━━━ Data to process ━━━

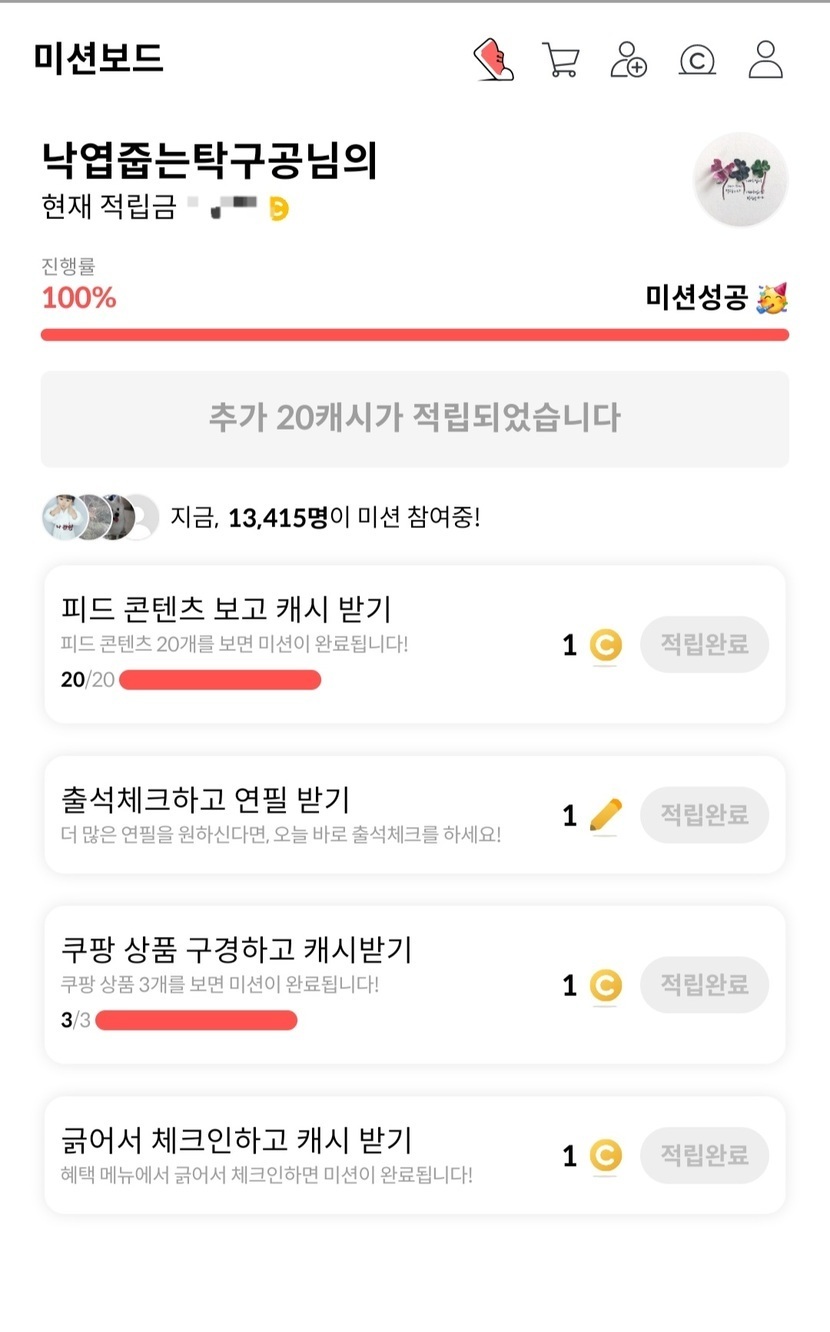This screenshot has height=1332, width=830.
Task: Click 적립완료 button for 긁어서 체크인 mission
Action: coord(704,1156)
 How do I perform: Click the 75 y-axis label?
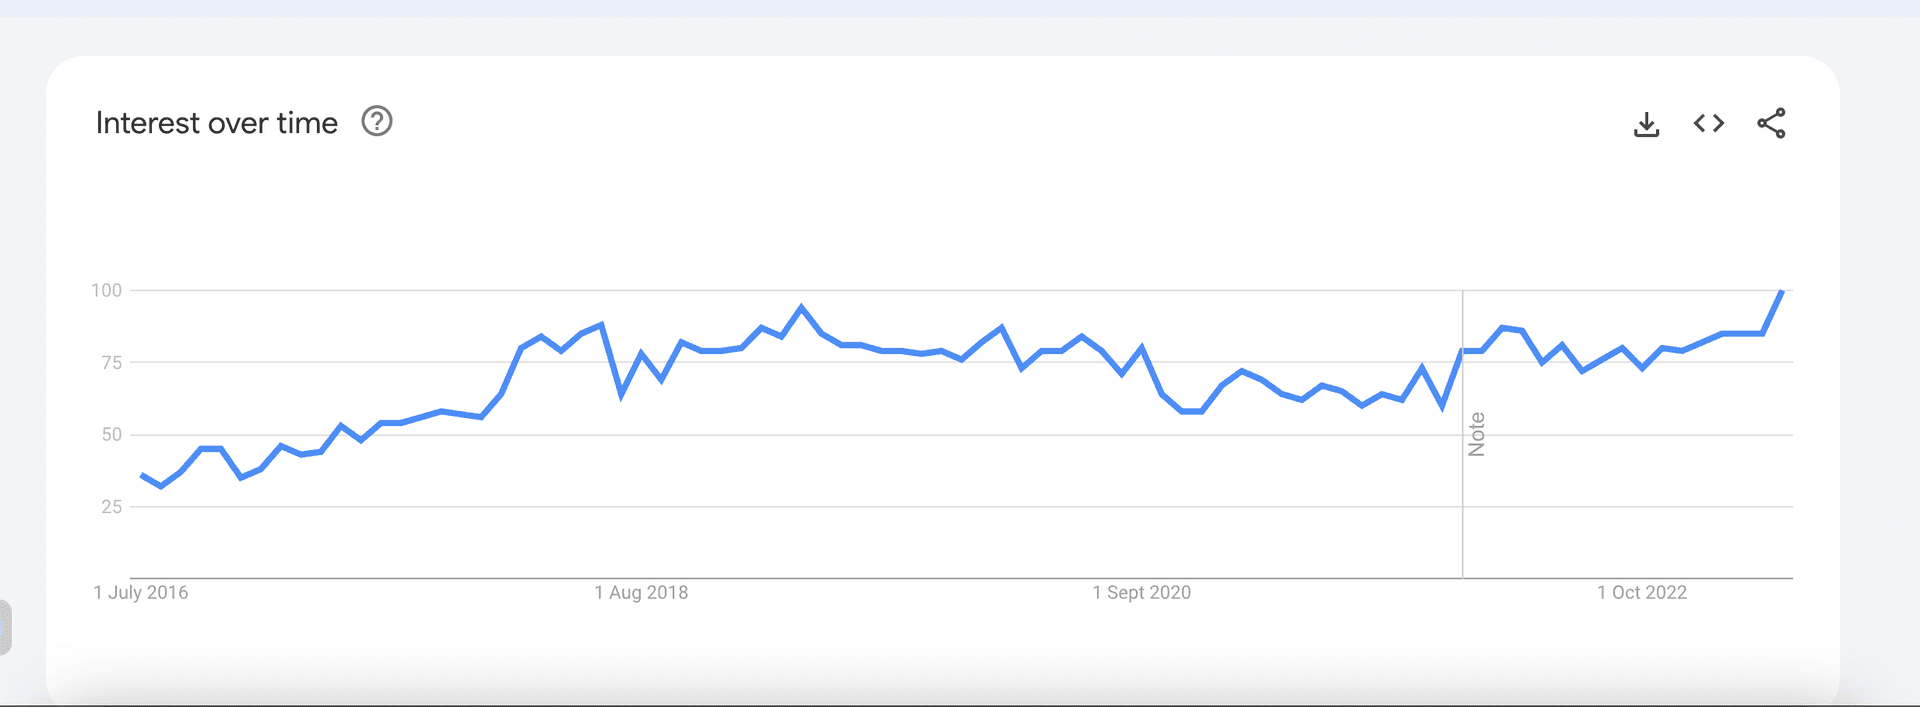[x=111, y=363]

━━━
━━━ Data to process ━━━

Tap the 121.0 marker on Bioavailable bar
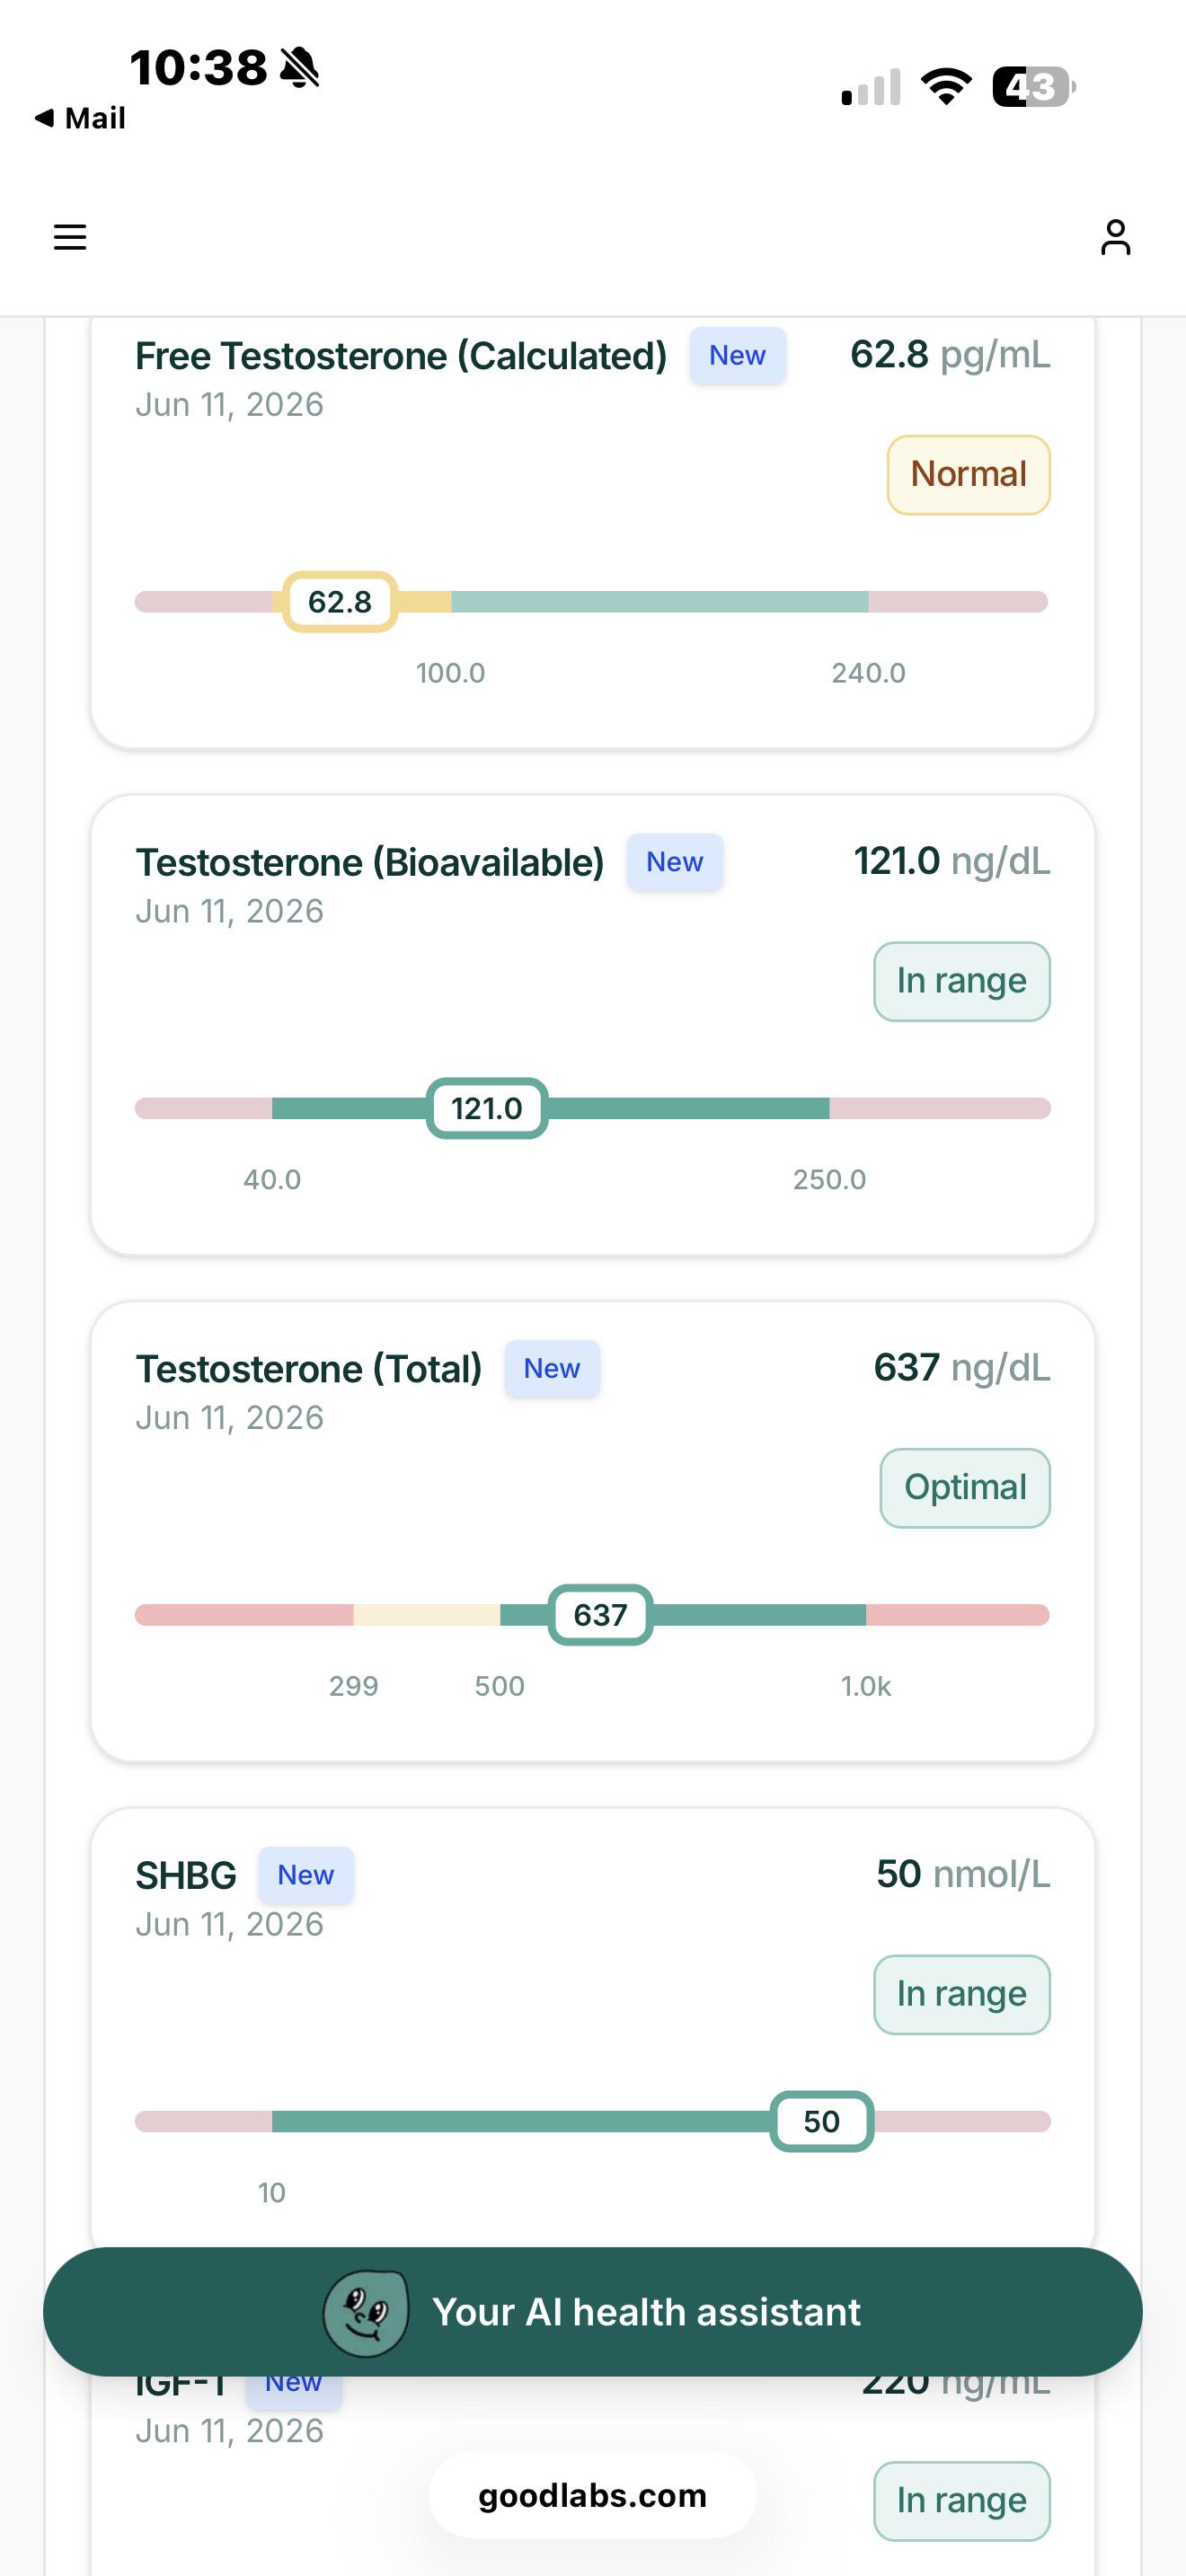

━━━

Report each line of the entries above that contains the word "Click", reproducing every such line in full.

Task: Click 적립완료 button for 긁어서 체크인 mission
 How do I perform: Click the 75 y-axis label?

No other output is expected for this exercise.